+++ Selected text

At UAB Heersink School of Medicine, the summer season is often full of change and transition. June sits between the months that we graduate our fourth-year medical students in May and welcome a new class in July.
June is also a time to recognize two of our affinity groups on campus. We honor Juneteenth with our Black/African American faculty, staff, and learners and celebrate Pride Month with our LGBTQ+ faculty, staff, and learners. I look forward to attending several celebratory events for each of these groups.
As we revel in June's opportunities, I am increasingly grateful for my role as Dean and Senior Vice President for Medicine. Across Alabama, UAB facilitates transformational change in the lives of our patients and their families, in new research discoveries, and in training the next generation of clinicians and scientists. I am thankful to continue playing a part.

++++++
+++ Records provided

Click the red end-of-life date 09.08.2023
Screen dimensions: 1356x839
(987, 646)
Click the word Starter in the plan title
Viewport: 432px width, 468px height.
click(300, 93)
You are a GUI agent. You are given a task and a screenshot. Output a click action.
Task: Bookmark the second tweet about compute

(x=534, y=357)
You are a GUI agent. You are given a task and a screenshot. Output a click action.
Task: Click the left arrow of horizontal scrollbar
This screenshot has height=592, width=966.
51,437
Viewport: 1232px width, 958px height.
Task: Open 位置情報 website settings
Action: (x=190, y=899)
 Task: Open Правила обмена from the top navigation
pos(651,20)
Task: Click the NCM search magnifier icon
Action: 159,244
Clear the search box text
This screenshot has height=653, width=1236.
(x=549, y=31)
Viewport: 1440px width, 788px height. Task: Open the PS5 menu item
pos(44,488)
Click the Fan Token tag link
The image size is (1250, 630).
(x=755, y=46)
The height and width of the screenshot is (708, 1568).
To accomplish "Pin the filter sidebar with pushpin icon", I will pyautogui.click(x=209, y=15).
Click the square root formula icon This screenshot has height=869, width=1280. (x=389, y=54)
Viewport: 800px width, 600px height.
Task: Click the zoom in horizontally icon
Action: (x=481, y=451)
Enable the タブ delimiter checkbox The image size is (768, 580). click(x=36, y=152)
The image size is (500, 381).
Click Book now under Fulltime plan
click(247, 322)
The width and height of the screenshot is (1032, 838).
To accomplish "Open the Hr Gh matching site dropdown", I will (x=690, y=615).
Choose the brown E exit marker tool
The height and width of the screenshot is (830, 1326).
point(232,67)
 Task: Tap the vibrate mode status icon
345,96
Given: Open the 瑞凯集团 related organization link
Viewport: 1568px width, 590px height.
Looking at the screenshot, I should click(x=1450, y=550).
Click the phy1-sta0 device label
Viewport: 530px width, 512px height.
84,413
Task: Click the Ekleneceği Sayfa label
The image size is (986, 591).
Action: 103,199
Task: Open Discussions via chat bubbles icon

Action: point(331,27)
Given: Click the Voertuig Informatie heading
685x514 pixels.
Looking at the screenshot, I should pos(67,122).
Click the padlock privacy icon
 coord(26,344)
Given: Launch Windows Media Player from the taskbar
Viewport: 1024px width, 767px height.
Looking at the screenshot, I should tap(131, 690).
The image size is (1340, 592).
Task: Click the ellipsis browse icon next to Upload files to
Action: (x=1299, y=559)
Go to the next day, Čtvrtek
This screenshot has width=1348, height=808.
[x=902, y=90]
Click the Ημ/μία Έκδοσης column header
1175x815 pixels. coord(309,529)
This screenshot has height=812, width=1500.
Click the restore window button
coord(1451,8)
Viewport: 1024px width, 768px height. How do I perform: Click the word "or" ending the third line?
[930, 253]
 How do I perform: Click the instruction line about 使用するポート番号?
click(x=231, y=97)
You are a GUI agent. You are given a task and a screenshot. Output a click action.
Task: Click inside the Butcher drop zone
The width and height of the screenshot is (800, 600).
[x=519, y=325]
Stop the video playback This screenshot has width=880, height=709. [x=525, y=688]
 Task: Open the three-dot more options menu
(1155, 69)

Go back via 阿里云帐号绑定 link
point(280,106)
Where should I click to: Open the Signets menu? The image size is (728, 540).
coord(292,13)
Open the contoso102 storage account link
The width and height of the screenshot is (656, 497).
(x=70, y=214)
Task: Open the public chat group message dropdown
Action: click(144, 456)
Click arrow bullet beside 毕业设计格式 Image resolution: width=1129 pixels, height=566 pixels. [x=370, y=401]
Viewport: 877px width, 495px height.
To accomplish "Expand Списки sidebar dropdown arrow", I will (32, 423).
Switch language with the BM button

++++++

**Activities**
[A] Summarize the dean's June message in two sentences.
[B] Write the next paragraph of the dean's June message, carrying on from its final sentence.
The rows are separate material, unrelated to the dean's June message.

**Answers by task**
[A] At UAB Heersink School of Medicine, June falls between the May graduation of fourth-year medical students and the arrival of a new class in July. It is also the month to honor Juneteenth with Black/African American faculty, staff, and learners and to celebrate Pride Month with LGBTQ+ faculty, staff, and learners, and the writer is increasingly grateful to serve as Dean and Senior Vice President for Medicine and to keep playing a part in UAB's transformational change across Alabama.

[B]
Lately, I have been reflecting on the incredible speech by Bryan Stevenson, executive director of the Equal Justice Initiative, at the 2024 Commencement Ceremony. He shared five key takeaways that genuinely moved me. I plan to incorporate these themes in all I do each day.
The first significant takeaway Stevenson discussed was about identity. Our titles of “doctor," "scientist," "director," and so on do not define us. Titles and identities are not the same. As employees of an academic medical center, rooting ourselves in identities of listening, inspiring, and caring is central to creating change in medicine and science.
Stevenson’s second takeaway was on the concept of proximity. It’s easy to separate ourselves from the communities where people are sick and struggling, especially in the United States where there is so much distance between neighborhoods, homes, and communities.
At UAB, many of our staff, faculty, and learners immerse themselves in work in underserved communities; it is truly a point of pride for me. Stevenson talked about seeing proximity as part of who we are. To be a generation of clinicians and scientists healing the world around us, we must get proximate to low-income communities, those with addiction, those with mental health challenges, and those suffering from trauma.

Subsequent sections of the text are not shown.